This announcement contains inside information as defined in Article 7 of the EU Market Abuse Regulation No 596/2014, as it forms part of United Kingdom domestic law by virtue of the European Union (Withdrawal) Act 2018, as amended, and has been announced in accordance with the Company's obligations under Article 17 of that Regulation.

 

29 January 2026

EQTEC PLC

("EQTEC" or the "Company")

Equity Fundraising

Debt Restructuring

Acquisition and Option under Expanded Strategy

 

 

EQTEC PLC (AIM:EQT), the technology-led energy transition company, announces a comprehensive corporate reset comprising a proposed equity fundraise, a restructuring of certain of its existing debt facilities, the acquisition of a copper-gold exploration asset and the acquisition of an option over a second exploration project in line with its expanded strategy, the proposed settlement of certain creditors through the issuance of shares, and the award of management incentives (together, the "Proposals"). The Proposals include the 99% acquisition of the Green Rock Gold-Copper Project located in the Ashburton Basin in the northwest region of Western Australia which is six-months to drill-ready and the exclusive option to acquire 99% of the Peak Hill gold and copper exploration portfolio of projects located in the midwest region of Western Australia. The Proposals are conditional, inter alia, on the approval by shareholders of the increase in authorised share capital and the renewal of share allotment authorities ("the Resolutions") at the upcoming Extraordinary General Meeting ("EGM") announced on 21 January 2026, to be held on 12 February 2026.

 

Highlights

·    Corporate re-launch with proposed equity raise and comprehensive balance sheet reset, eliminating near term refinancing and funding risk

·    Continued commitment to core waste to value gasification technology platform with significant medium term commercial opportunity

·    Introduction of copper and gold exploration assets with the potential to deliver near term value catalysts, including drilling within six months

 

 

James Parsons, CEO of EQTEC, commented:

"Copper and gold prices have recently reached record or near-record levels, reflecting exceptionally strong market conditions, which I expect to continue.

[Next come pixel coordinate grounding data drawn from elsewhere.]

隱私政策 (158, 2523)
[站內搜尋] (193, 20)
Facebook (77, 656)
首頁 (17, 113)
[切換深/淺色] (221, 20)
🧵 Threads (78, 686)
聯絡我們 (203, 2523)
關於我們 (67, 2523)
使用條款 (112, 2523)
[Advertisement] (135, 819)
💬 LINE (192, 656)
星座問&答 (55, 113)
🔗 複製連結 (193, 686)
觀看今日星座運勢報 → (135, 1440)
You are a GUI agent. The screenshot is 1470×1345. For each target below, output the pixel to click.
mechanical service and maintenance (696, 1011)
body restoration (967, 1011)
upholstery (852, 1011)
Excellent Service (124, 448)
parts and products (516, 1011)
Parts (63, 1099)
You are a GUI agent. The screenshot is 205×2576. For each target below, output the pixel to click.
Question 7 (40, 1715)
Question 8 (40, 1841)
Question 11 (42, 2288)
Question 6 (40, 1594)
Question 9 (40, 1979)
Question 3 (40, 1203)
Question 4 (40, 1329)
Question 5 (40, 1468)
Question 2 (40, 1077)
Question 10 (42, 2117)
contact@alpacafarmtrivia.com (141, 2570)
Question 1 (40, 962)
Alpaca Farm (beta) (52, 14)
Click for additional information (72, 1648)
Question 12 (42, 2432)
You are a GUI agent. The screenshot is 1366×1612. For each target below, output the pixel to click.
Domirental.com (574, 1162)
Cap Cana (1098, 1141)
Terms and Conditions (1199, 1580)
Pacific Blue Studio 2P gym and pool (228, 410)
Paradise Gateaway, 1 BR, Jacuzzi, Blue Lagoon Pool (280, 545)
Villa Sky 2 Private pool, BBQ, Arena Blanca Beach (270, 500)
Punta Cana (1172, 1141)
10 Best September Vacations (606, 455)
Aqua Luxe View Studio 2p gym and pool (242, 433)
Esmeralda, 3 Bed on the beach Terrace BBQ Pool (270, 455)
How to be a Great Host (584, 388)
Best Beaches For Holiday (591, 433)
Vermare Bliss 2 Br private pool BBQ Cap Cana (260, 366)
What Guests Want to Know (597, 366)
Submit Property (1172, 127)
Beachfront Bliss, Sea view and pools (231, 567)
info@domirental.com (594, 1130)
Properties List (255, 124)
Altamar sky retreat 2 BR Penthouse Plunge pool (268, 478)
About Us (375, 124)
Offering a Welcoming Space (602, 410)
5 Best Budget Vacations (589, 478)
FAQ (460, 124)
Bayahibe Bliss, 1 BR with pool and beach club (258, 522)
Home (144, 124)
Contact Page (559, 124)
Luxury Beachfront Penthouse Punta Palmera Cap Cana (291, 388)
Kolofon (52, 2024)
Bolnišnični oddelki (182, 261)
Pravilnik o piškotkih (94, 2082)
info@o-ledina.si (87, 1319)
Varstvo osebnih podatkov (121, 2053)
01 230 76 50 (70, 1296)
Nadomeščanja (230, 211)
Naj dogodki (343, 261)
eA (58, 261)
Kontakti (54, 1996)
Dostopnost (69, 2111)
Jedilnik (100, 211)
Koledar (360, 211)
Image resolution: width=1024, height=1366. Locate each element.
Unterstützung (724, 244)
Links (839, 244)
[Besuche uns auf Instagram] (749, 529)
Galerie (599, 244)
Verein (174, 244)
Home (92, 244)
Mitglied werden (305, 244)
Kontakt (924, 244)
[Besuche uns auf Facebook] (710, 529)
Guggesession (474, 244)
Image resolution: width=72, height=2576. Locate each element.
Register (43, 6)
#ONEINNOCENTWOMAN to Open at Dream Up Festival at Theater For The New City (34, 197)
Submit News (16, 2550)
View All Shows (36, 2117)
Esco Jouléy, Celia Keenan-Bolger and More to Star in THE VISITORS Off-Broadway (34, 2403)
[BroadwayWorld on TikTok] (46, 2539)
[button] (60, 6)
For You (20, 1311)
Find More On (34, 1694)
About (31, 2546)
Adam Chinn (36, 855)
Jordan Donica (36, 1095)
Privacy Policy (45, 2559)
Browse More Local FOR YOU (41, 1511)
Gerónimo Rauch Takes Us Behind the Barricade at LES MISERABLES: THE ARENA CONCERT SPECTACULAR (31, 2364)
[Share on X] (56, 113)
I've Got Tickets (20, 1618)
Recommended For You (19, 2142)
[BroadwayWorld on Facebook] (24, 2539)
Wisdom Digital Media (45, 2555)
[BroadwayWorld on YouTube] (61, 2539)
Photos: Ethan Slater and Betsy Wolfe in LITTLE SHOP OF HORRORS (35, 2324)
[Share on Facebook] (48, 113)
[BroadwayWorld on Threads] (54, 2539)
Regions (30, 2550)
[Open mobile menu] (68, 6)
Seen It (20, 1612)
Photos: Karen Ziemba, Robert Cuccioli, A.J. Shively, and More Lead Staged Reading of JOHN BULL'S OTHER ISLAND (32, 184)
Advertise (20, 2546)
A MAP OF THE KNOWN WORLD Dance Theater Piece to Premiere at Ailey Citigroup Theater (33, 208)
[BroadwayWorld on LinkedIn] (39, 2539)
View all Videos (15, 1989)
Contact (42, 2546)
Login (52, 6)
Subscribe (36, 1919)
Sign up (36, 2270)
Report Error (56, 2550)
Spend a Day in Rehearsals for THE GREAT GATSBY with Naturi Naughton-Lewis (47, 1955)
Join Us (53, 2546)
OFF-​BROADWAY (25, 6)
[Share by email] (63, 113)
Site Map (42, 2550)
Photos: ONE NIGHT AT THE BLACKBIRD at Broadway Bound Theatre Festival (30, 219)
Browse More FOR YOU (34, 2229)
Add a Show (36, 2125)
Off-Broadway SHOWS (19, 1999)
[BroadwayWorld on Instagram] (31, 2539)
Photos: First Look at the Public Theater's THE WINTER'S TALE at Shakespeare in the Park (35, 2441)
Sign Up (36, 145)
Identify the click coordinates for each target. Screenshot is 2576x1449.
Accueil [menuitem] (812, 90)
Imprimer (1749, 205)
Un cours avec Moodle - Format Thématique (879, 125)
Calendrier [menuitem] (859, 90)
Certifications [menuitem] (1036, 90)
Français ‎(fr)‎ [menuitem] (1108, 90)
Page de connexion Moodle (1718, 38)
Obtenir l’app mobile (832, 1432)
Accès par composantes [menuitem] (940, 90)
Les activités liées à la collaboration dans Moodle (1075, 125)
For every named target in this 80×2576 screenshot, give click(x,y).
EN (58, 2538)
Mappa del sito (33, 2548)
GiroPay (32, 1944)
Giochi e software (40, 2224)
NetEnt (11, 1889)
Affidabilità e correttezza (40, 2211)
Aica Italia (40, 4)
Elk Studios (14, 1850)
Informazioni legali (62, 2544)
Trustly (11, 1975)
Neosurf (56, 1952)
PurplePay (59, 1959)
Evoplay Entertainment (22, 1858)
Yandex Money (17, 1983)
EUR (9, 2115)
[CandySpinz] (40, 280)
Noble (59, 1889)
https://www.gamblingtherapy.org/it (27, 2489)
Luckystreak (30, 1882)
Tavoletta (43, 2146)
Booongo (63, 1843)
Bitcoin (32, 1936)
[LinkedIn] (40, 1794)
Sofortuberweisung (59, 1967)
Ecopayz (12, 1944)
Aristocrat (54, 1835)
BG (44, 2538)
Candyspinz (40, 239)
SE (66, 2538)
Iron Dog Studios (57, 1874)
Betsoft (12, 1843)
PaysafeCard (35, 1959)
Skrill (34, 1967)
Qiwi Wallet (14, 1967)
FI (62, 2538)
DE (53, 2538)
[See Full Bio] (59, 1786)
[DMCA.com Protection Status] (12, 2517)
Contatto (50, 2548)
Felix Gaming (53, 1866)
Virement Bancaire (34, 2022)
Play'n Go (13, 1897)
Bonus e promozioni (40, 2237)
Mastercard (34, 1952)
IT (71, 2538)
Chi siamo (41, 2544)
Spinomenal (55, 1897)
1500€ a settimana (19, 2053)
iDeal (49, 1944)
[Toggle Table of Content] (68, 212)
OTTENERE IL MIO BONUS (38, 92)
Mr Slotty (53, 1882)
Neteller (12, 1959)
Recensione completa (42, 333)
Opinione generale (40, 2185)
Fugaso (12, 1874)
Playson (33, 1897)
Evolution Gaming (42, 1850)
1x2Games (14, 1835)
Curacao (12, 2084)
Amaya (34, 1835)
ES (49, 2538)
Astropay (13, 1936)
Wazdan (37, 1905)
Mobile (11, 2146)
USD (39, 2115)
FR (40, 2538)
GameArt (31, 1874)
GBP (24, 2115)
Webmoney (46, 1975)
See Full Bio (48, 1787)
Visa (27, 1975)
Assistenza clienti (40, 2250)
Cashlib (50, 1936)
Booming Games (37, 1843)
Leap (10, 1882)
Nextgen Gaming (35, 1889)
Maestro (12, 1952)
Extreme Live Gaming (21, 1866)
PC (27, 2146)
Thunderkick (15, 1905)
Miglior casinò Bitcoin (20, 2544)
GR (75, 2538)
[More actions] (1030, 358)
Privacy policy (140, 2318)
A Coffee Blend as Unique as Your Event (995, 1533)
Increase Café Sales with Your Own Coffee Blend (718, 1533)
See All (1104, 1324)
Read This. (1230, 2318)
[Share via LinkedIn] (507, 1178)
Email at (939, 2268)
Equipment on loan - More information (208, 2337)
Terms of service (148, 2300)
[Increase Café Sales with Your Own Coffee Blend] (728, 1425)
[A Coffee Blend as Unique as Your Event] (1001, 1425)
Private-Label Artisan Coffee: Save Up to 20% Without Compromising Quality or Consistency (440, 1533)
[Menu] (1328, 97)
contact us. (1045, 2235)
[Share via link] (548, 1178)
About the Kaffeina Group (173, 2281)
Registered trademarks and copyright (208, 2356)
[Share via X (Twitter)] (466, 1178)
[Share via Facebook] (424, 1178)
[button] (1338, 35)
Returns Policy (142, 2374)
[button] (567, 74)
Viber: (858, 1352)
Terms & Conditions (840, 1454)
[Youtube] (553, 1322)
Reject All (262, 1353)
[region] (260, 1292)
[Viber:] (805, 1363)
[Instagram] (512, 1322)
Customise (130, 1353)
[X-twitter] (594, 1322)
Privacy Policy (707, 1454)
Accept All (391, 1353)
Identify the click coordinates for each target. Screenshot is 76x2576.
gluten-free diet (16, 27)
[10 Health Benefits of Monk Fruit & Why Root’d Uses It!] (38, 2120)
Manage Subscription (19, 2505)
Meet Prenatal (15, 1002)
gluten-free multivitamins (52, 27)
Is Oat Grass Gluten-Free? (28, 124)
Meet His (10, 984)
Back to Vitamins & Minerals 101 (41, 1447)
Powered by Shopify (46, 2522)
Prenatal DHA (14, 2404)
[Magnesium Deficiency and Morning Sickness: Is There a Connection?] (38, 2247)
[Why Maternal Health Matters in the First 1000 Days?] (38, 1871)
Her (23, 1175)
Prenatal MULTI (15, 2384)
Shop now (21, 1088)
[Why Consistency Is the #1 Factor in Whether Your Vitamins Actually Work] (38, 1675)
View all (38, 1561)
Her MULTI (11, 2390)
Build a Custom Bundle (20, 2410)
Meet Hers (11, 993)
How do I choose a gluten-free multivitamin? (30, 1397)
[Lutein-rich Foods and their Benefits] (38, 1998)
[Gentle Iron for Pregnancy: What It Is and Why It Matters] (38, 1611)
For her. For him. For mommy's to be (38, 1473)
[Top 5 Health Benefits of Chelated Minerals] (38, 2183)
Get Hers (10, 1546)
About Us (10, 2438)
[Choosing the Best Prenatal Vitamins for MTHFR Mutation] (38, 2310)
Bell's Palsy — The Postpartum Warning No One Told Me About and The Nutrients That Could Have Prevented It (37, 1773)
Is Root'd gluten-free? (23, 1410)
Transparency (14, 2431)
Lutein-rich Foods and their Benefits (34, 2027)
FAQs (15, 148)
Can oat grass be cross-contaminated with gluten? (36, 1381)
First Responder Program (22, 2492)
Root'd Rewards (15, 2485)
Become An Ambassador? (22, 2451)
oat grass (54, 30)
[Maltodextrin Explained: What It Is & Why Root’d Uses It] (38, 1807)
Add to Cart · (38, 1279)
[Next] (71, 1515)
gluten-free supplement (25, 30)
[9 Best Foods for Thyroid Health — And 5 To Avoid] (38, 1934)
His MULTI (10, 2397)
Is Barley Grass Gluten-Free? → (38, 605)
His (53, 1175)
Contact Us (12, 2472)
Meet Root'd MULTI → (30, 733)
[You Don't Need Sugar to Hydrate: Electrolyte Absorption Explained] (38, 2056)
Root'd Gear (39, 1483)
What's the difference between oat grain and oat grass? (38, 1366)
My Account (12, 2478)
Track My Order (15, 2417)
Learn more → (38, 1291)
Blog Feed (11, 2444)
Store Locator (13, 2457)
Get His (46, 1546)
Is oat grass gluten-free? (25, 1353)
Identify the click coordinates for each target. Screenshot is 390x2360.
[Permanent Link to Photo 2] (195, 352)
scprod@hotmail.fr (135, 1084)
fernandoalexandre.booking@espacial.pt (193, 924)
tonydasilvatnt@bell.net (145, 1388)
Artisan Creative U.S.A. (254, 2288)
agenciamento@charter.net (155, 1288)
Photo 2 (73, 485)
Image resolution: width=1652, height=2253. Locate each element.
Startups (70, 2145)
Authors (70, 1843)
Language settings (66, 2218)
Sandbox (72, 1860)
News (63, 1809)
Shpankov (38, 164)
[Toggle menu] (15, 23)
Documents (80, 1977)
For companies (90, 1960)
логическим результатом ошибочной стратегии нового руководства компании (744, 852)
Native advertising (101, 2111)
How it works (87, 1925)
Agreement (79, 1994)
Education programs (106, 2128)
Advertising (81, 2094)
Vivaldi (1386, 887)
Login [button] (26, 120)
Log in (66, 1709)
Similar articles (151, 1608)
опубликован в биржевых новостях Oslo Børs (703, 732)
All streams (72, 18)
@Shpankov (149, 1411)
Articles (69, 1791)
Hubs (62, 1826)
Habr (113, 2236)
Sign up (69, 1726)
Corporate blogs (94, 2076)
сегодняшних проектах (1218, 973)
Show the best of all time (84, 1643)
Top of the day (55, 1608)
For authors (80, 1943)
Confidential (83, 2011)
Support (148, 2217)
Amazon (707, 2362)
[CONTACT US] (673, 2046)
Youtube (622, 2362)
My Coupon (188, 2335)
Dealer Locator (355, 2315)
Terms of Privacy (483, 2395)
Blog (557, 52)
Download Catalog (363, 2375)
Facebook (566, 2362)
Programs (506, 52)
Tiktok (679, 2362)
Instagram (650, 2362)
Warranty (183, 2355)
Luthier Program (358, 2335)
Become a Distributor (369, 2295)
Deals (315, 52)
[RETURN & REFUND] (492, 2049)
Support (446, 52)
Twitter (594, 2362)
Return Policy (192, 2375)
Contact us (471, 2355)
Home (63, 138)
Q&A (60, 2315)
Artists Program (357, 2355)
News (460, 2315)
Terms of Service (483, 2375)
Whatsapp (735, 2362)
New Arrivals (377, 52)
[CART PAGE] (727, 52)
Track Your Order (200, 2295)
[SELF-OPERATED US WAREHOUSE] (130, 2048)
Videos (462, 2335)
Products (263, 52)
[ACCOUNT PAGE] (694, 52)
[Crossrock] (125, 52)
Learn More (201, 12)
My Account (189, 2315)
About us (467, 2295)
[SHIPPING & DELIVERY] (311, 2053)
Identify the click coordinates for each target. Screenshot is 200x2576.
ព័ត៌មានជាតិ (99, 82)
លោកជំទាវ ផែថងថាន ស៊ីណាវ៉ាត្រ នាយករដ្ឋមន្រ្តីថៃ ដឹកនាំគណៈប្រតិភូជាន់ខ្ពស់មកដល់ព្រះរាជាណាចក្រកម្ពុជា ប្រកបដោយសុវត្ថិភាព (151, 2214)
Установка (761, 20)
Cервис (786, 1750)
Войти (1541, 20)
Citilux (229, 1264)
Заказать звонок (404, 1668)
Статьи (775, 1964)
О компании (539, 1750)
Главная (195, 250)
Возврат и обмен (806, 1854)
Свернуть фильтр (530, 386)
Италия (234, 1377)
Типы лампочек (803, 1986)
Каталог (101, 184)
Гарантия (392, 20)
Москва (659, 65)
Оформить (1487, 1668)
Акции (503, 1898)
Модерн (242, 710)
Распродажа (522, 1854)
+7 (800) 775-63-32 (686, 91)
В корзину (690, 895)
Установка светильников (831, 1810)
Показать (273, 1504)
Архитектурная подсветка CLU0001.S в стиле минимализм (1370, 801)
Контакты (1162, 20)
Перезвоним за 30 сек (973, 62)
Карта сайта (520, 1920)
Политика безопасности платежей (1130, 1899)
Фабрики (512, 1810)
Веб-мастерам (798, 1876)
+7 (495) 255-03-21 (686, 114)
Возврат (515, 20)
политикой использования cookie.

Today's transactions mark the beginning of a new phase for EQTEC. They broaden the Group's portfolio, introduce near-term catalysts from the newly acquired assets which complement the longer-term value development of the Group's existing gasification activities. In parallel, these transactions materially de-leverage the balance sheet and establish a strong platform from which to build a company of scale.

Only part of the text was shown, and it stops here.